Element and text position data
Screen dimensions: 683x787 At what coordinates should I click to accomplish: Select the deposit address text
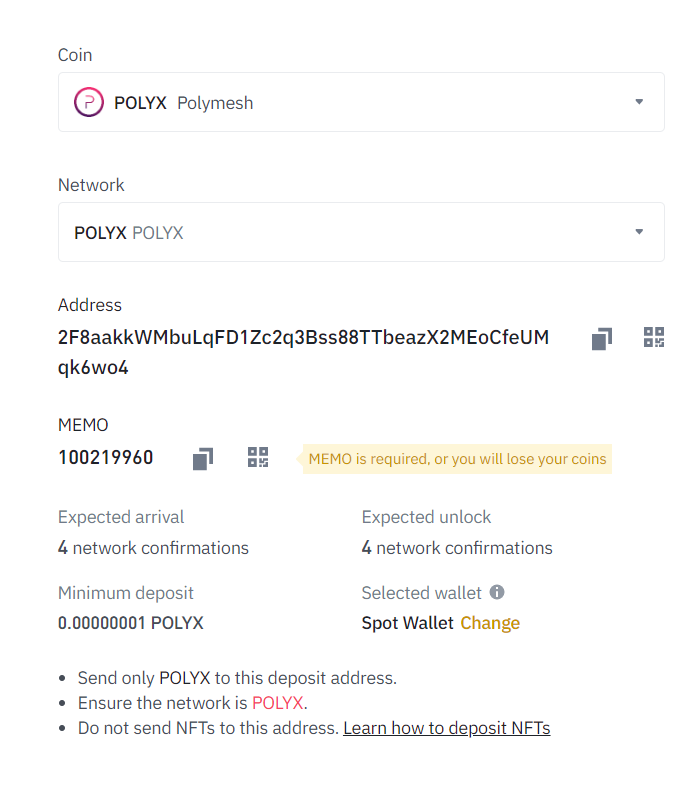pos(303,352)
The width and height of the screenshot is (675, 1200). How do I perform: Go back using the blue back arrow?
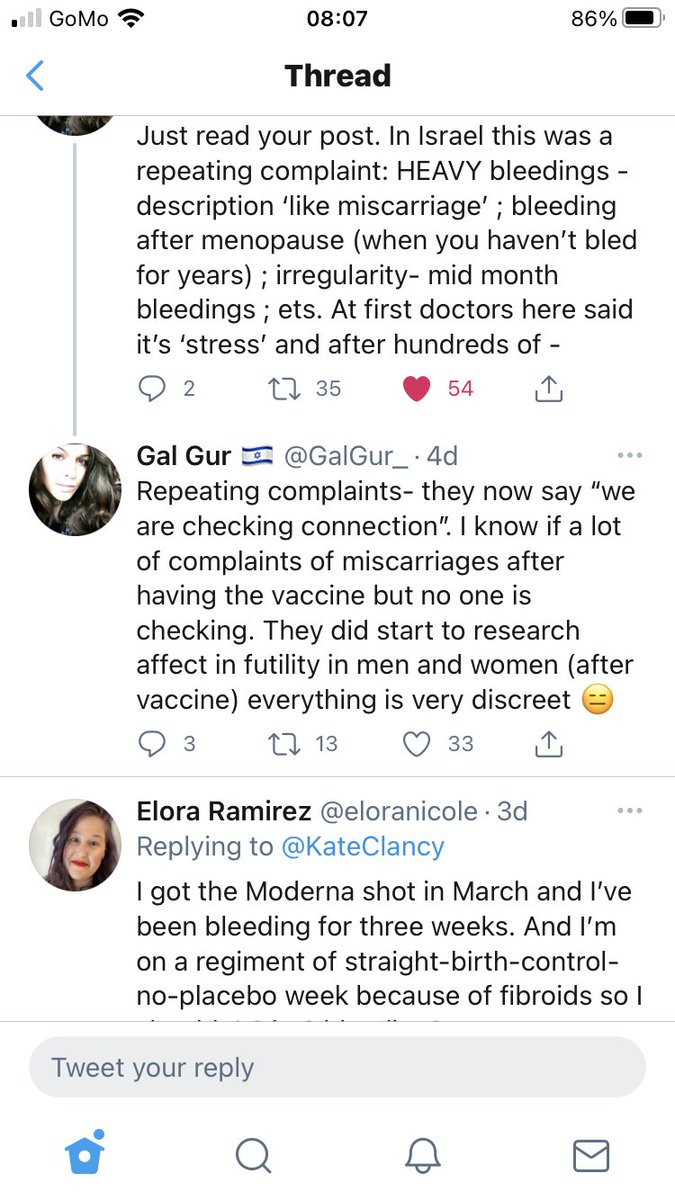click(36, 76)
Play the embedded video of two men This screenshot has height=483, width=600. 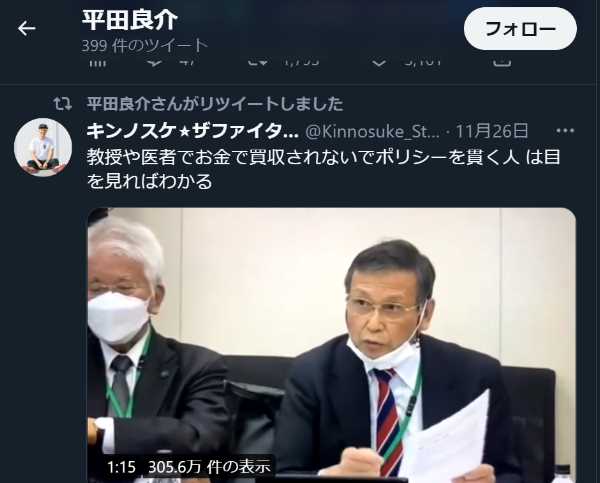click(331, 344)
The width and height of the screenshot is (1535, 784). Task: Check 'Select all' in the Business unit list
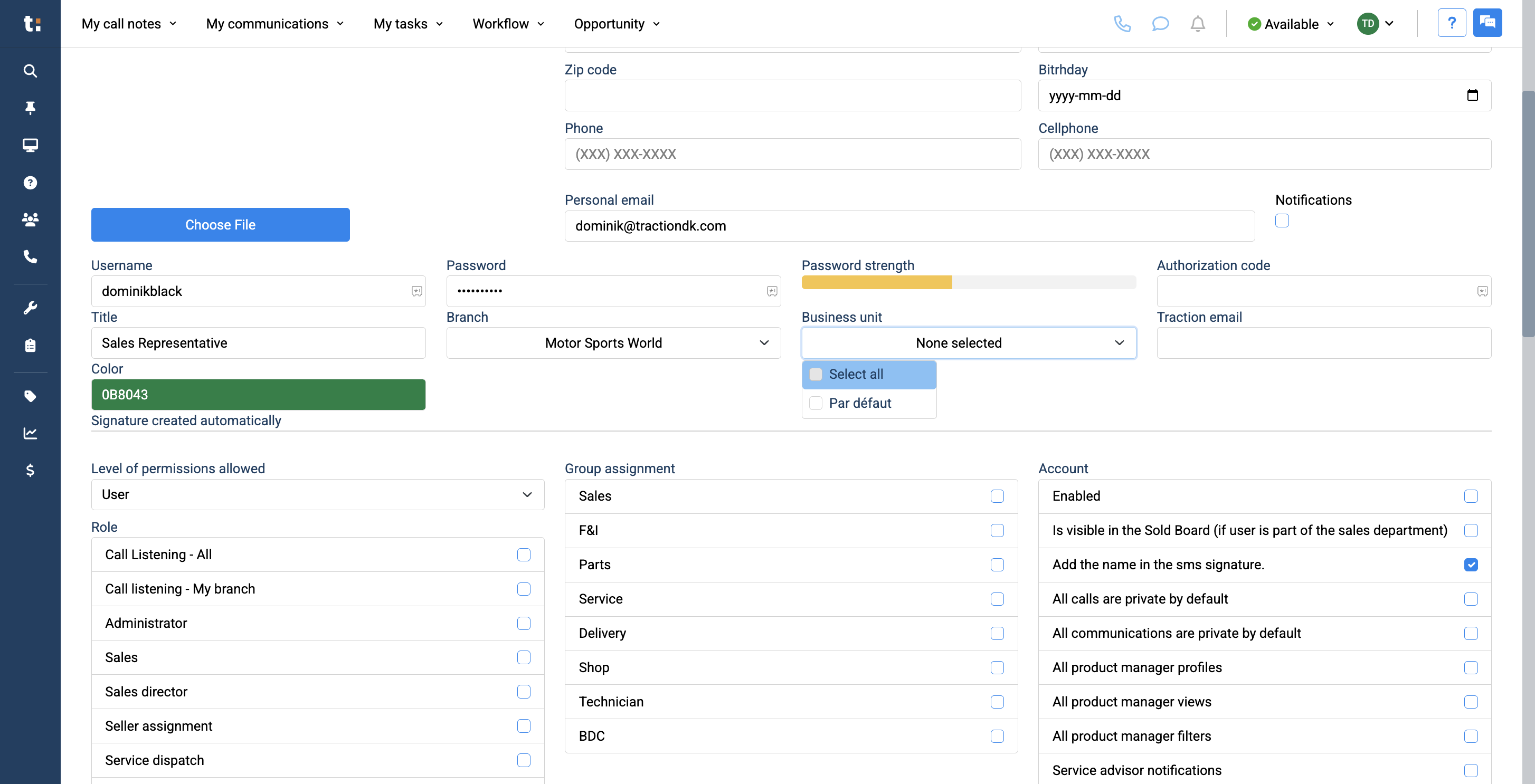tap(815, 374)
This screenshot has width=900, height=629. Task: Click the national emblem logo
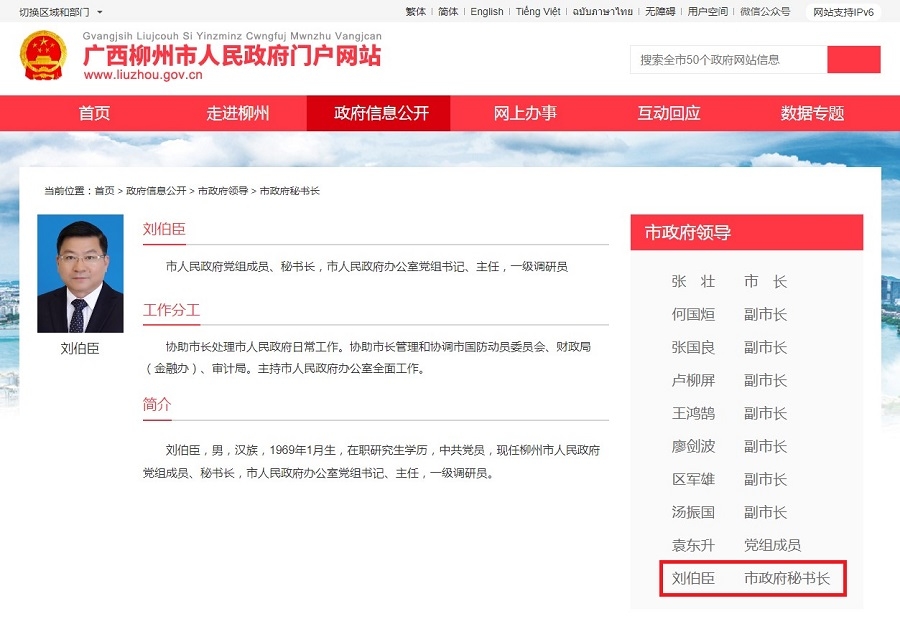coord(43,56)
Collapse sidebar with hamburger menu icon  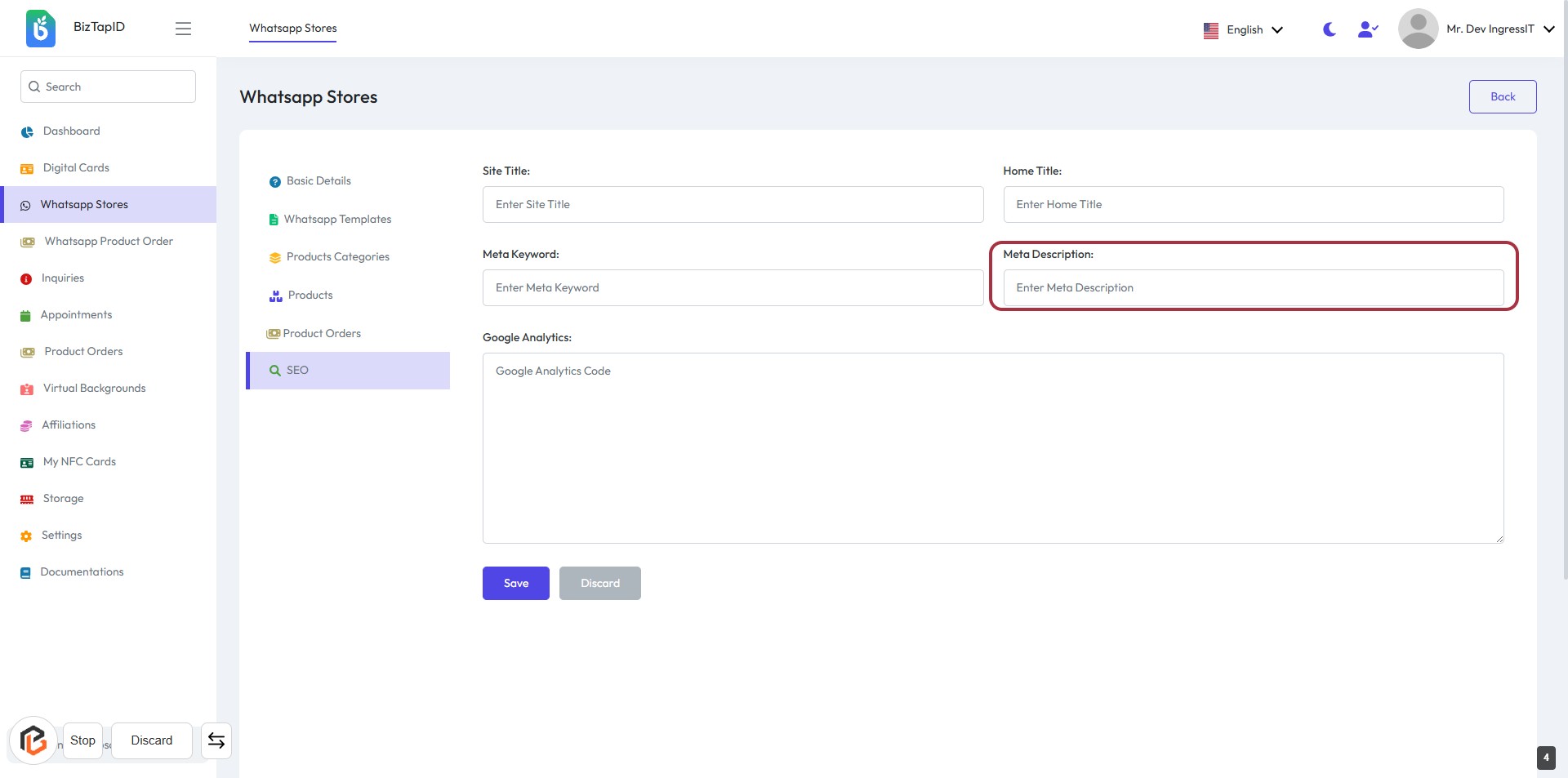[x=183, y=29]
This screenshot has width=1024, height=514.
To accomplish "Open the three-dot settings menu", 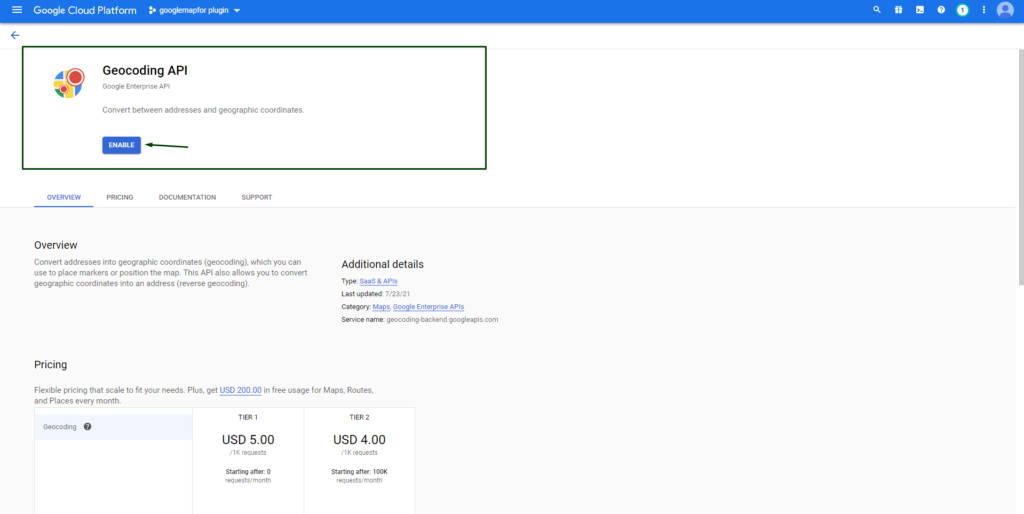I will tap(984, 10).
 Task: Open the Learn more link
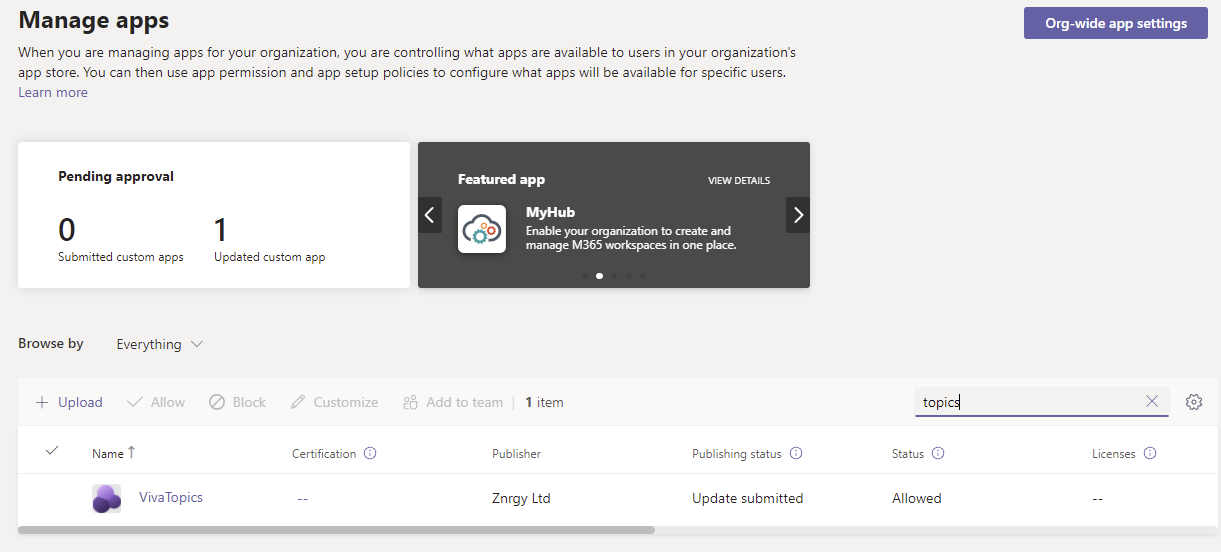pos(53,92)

● **WHAT TO PRODUCE**: Pick out every line in the records above that contains the word "Task". Case counts.

● **COMPLETED EXERCISE**:
The width and height of the screenshot is (1535, 784). Task: Check 'Select all' in the Business unit list
This screenshot has width=900, height=629. Task: Click the national emblem logo
 Task: Open the Learn more link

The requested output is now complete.